++++ Records for processing

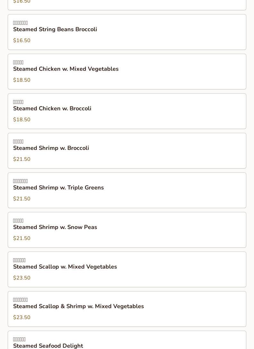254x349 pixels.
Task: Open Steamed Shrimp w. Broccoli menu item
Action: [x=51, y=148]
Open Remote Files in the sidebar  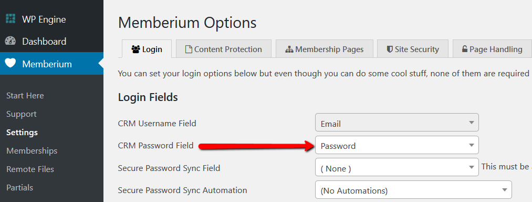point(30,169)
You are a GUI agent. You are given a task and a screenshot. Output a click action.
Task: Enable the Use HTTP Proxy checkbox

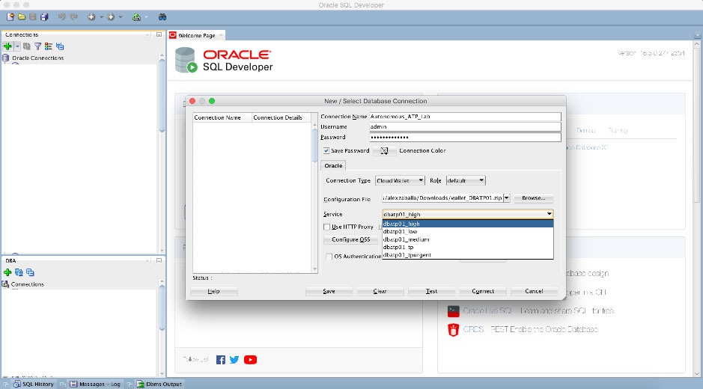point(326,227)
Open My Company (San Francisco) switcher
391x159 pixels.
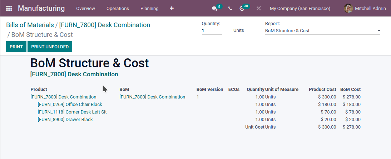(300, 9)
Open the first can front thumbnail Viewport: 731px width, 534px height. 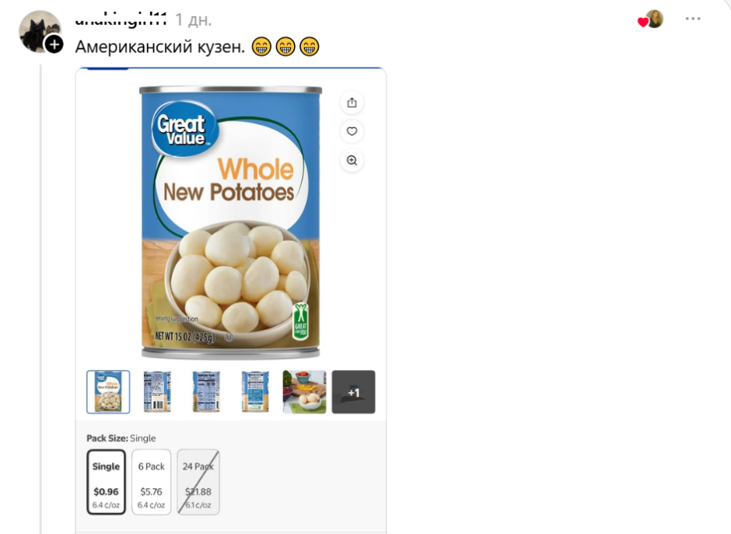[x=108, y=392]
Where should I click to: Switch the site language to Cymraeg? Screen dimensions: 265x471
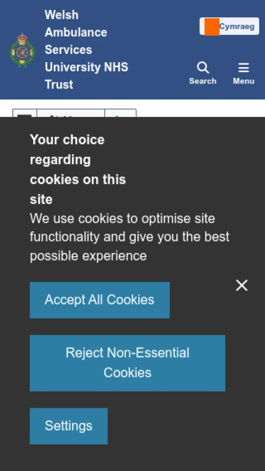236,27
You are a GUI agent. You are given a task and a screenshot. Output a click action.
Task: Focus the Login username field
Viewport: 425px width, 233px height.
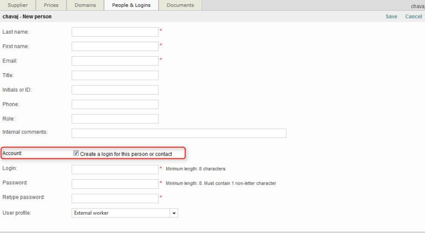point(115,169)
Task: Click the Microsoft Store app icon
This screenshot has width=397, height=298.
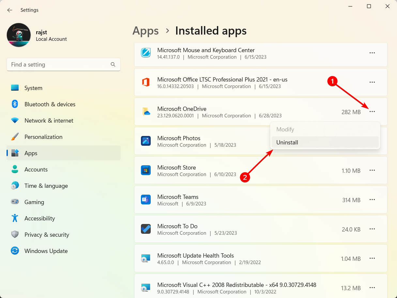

++++++++

▶ [Direction]: Copy out the material word for word, from the line containing "Task: Click the Microsoft Store app icon" through the end of the material, leaving out the pictures.

▶ [Final result]:
Task: Click the Microsoft Store app icon
This screenshot has width=397, height=298.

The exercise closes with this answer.